でもそのことをあえておくびにも出さず、俺は笑っていた。笑っているつもりだった。でも──。
「……なにかあったのですか、旦那様?」
──でもプーレには通じないようだった。
俺の言動にわずかな違和感を憶えたんだろう。
目が見えていないことでより感覚が鋭敏化しているのかもしれない。
もしくは単に俺がわかりやすすぎるだけなのかもしれない。
どちらなのかはわからない。わからないけれど、このことをプーレには言わない方がいいと思う。
いや、それ以前に誰かに伝えられるほど、まだ俺の中で整理しきれていないんだ。
だから恋香のことは誰にも言う気はない。
ただ概要くらいは伝えた方がいいかもしれない。だいぶ噛み砕いた概要になってしまうけれども。
「恋香が、ね。いろいろと大変な状況になっているみたいでさ」
「レンゲさんが、ですか?」
「うん。いろいろと大変なことになってしまっているみたいでさ。なにかしてあげたいのだけど、どうすればいいのかがさっぱりでね」
実際は大変どころの騒ぎではないのだけど、これ以上はどう言えばいいのかがわからなかった。
言えたのはだいぶぼかした言葉だった。それでもプーレは恋香の身を案じてくれているようだった。

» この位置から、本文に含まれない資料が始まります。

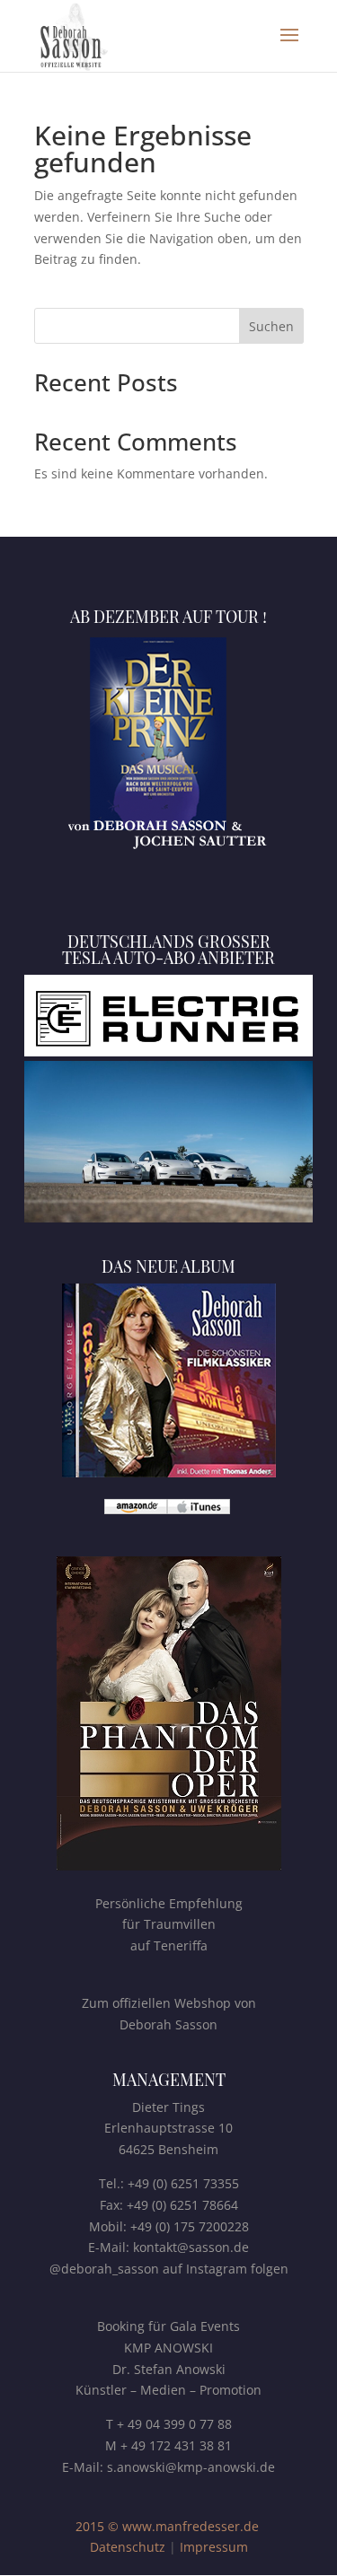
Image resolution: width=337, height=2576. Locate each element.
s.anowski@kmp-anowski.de (191, 2466)
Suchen (271, 326)
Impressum (214, 2546)
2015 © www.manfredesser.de (167, 2526)
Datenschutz (127, 2546)
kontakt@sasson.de (191, 2247)
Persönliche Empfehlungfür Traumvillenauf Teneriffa (169, 1925)
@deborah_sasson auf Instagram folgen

……わりと恋香のセクハラ発言の被害者になることが多かったと言うのにも関わらず、あんな変態妹を心配してくれるのだから、本当にプーレは優しい子だった。
そんな優しい子にこれ以上の心労を掛けるわけにはいかなかった。
「……まぁ、恋香のことはどうにかするよ。それよりもプーレは明日のことを考えておいて」
「明日?」
「あぁ。もう日付が変わったからね」
部屋に備え付けられていた時計を見やると、すでに日付は変わっていて、今日はもう──。
「今日は俺が十五歳でいられる最後の日だもの」
あははは、と笑い掛けるとプーレは「そうですね」と笑ってくれた。
その笑顔はなんだかいつもとは違っていた。なにか無理しているように見えたけれど、すぐにいつも通りの笑顔になった。
(見間違い、かな?)
笑顔がいつものものに戻ったことからして俺が見たのはなにかの間違いだったのかもしれない。
「とにかく、明日はよろしくね。いろいろと楽しみにしているよ」
「はい。お任せくださいなのです」
話をそらすためだけの言葉だったけれど、それでもプーレは笑ってくれた。
その笑顔に胸をときめかせつつも、俺はこうして十六歳の誕生を迎える前日、十五歳でいられる最後の日を迎えたんだ。